# WHAT YOU NEED TO DO:
Rewrite the rows below, swapping "Instruction" for "Goal" everywhere and keeping everything else the same. Leave the pictures out of your answer.

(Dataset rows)

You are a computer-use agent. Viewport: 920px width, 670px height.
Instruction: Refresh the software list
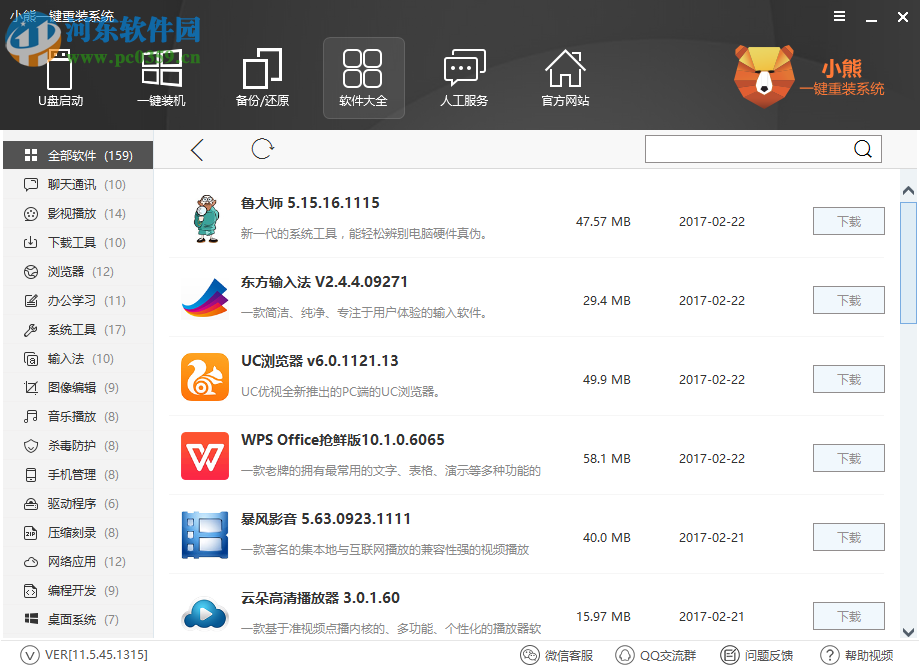click(262, 148)
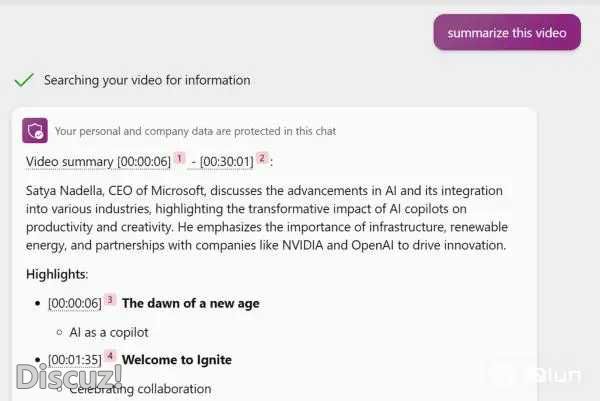Jump to 00:00:06 in Video summary line
This screenshot has height=401, width=600.
(x=144, y=161)
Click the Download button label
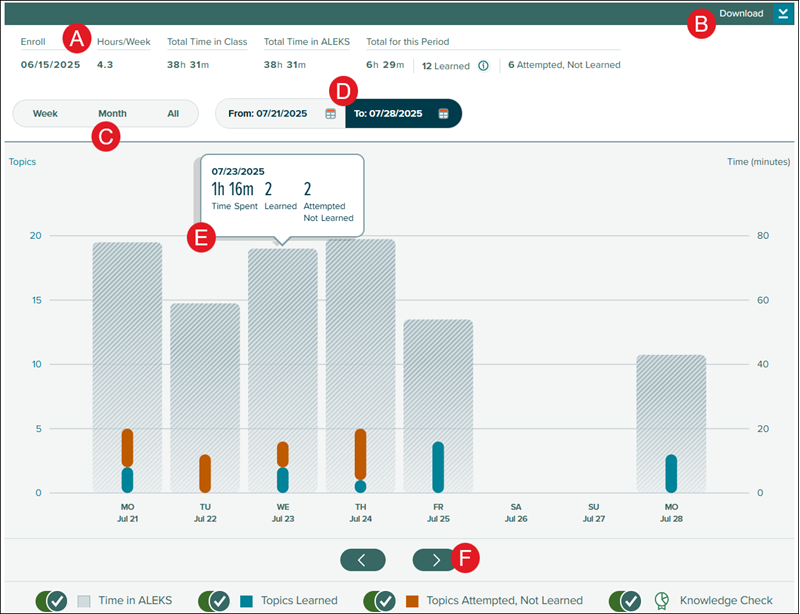This screenshot has height=614, width=800. [x=740, y=14]
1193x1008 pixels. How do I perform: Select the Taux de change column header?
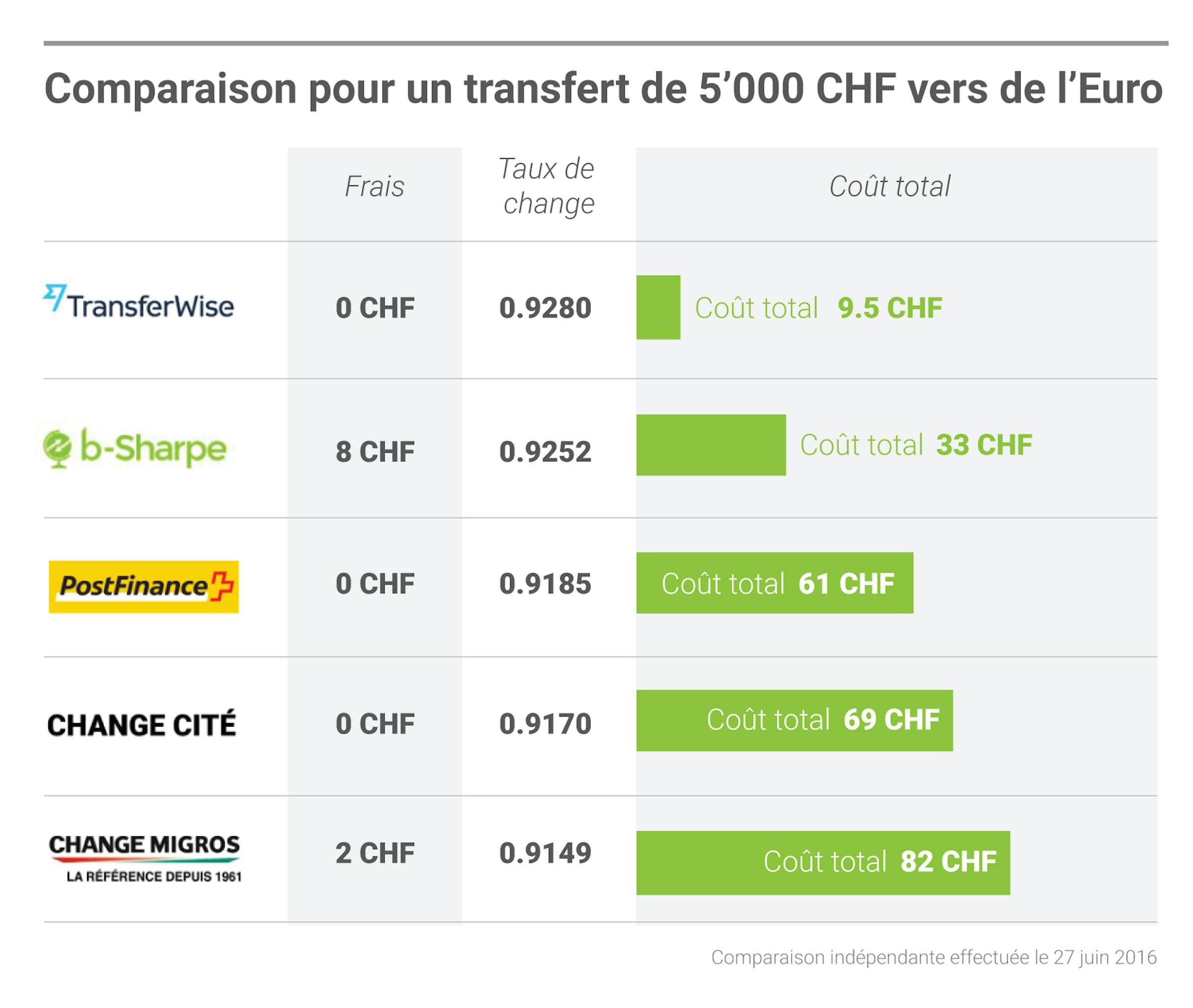tap(547, 186)
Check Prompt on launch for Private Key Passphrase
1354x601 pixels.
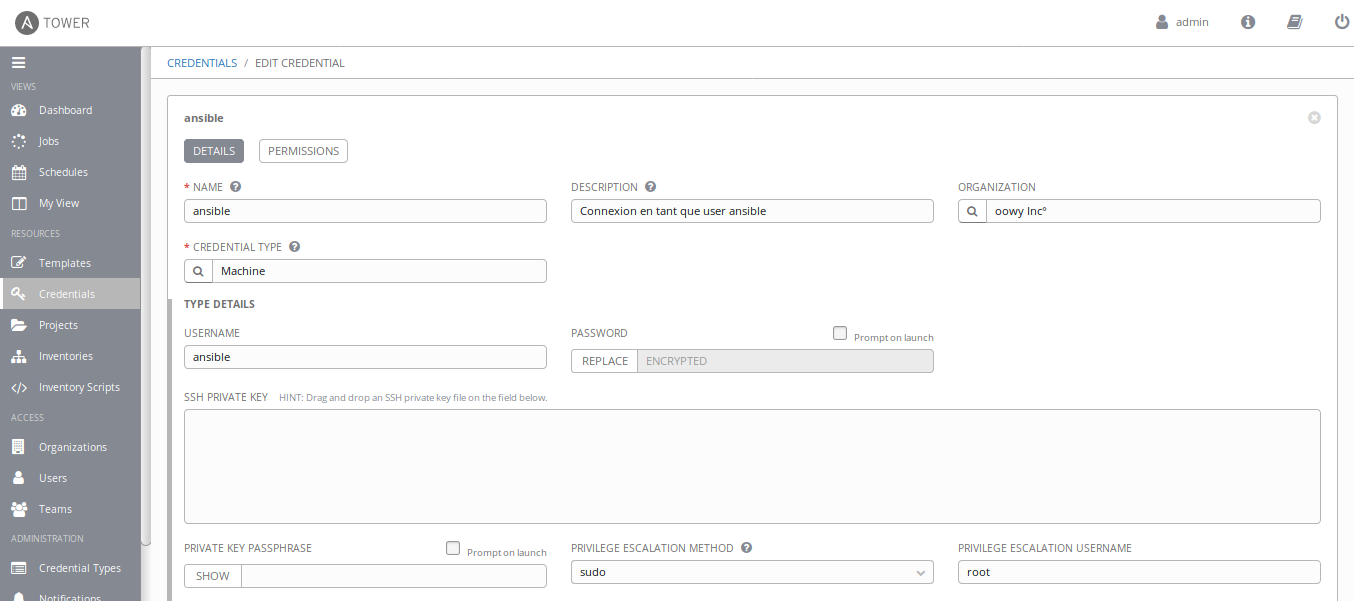[453, 548]
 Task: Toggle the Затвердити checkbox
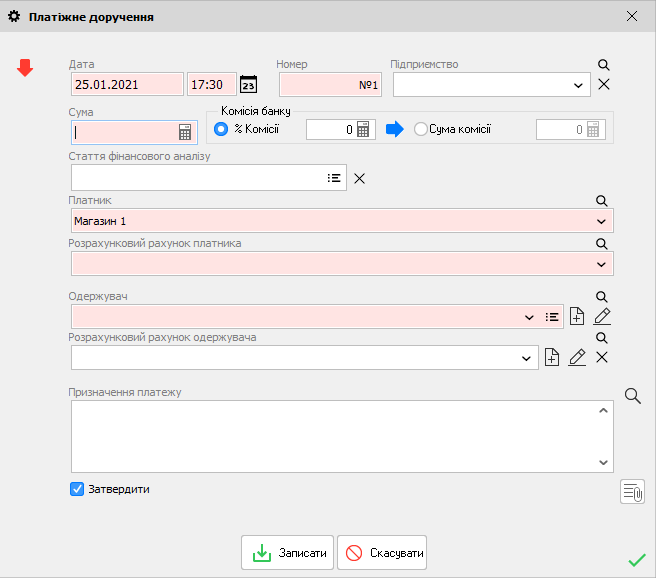click(77, 489)
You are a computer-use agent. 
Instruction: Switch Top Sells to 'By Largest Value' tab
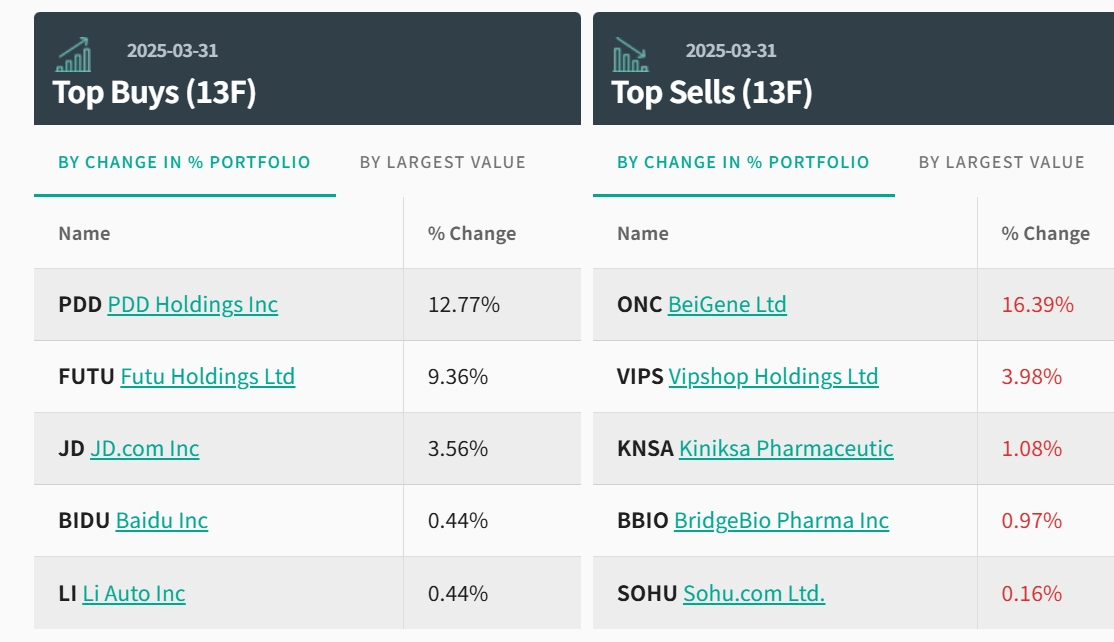(1001, 162)

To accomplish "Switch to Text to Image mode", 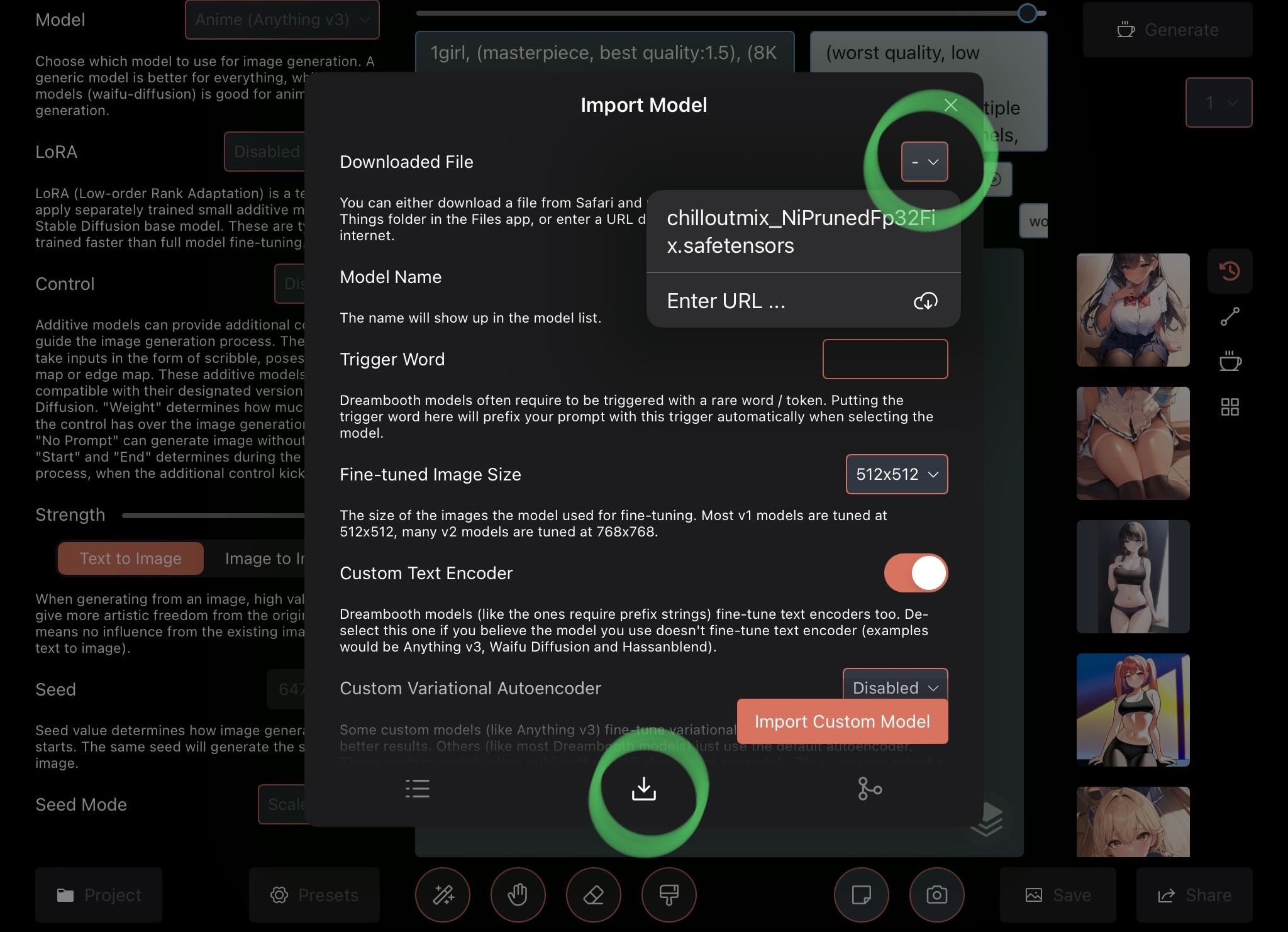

# CORRECT ANSWER:
You are a computer-use agent. Viewport: 920px width, 670px height.
Goal: Refresh the software list
click(262, 148)
Jump to 00:00:06 in Video summary line
This screenshot has height=401, width=600.
(x=144, y=161)
Click the Download button label
This screenshot has height=614, width=800. [x=740, y=14]
1193x1008 pixels. How do I perform: Select the Taux de change column header?
tap(547, 186)
Check Prompt on launch for Private Key Passphrase
1354x601 pixels.
[453, 548]
 Task: Toggle the Затвердити checkbox
click(77, 489)
You are a computer-use agent. 
Goal: Switch Top Sells to 'By Largest Value' tab
(1001, 162)

To accomplish "Switch to Text to Image mode", 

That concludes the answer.